OK I’m back to using o then

Did you mean 'back to using x and not o?

another alternative adding some short prefix img_class? it also makes it more specific

Much better! Actually maybe we should stop calling them ‘classes’ and start calling them ‘categories’ - which is quite naturally then cat and cats. I think in v0 I might have used these terms interchangeably…

That’s even better. I wasn’t sure whether categories were already given to cat_vars. So can you be more specific, Jeremy? Do you suggest:

s/cat_vars/category_vars/
s/cats/categories/
s/cat/category/
s#folder/cls#folder/category#

Yes? So for example in nb_002.py it’d appear:

class FilesDataset(Dataset):
    def __init__(self, folder, categories):
        self.fns, self.y = [], []
        self.categories = categories
        for i, category in enumerate(categories):
            fnames = get_image_files(folder/category)
            self.fns += fnames
            self.y += [i] * len(fnames)

Continuing this thread of thought cat_vars should really be cat_cols (or in the new way category_cols). as they are columns in the dataframe and not really variables. Thoughts?

And if so, expanding further:

dep_col
category_cols
contin_cols

Perhaps some more rounded up word for cont/contin/?

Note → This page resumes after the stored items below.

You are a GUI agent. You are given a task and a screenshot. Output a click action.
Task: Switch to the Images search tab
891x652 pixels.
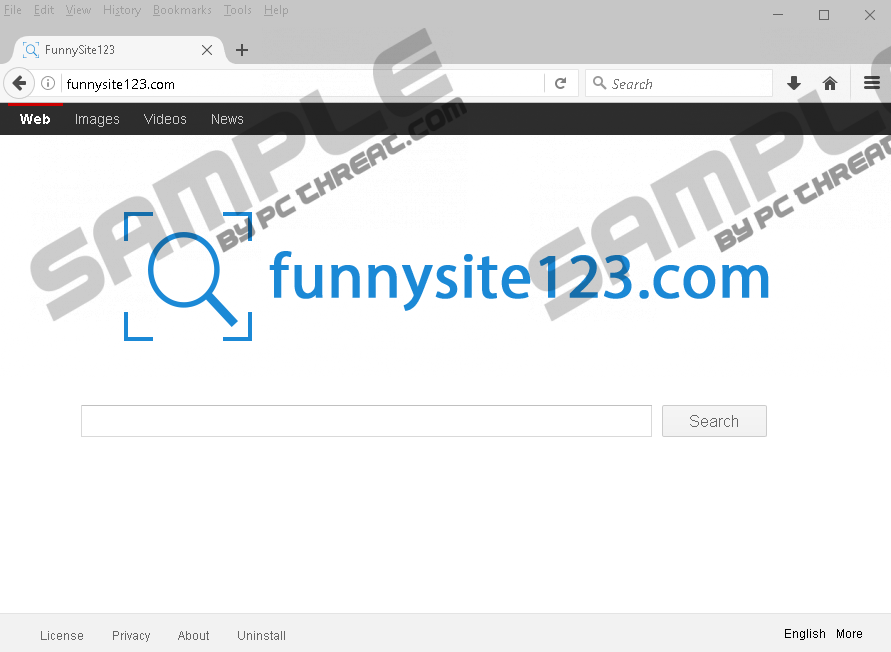(97, 119)
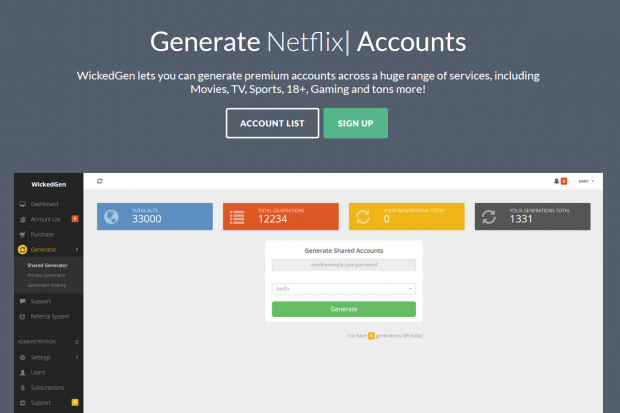This screenshot has height=413, width=620.
Task: Collapse the Generator menu chevron
Action: (77, 250)
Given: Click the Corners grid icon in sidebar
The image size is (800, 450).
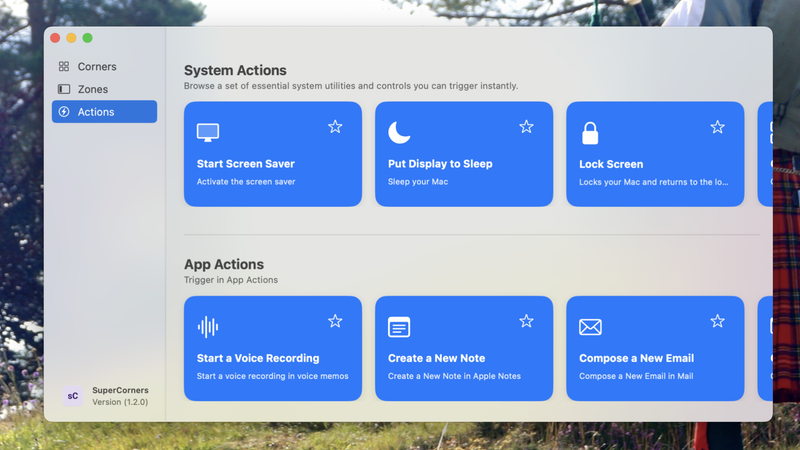Looking at the screenshot, I should [x=64, y=67].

sgugger · July 27, 2018, 2:32am

In v1, we currently don’t have differential lrs at the moment, which is why it’s written lr for now. I don’t know yet how we will deal with the differential learning rates, so we will see if that lr becomes lrs or not

jeremy · July 27, 2018, 4:01am

@stas I mean cat not category. But thinking about it more, that’s a problem because “cat” could mean “category” or it could mean “categorical”, and they’re really different things that are likely to appear in the same method, so that’ll be confusing! So I think we should say for cl in classes after all…

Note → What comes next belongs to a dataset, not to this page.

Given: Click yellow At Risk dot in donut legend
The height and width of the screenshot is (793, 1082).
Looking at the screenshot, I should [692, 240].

I really did mean o for lambdas, since we could well have situations where we have a tensor in the outer scope called x - and I try to never have anything in the outer scope called o.

BTW, I’m not sure I’ve seen anyone else on the forum using multi-level quoting. Personally I don’t find it that necessary, because when you quote with the UI (i.e not just with >) then you get a hyperlink back to the original post, so it’s easy to see the whole context that way. I use that a lot to navigate threads that I haven’t been previously involved in.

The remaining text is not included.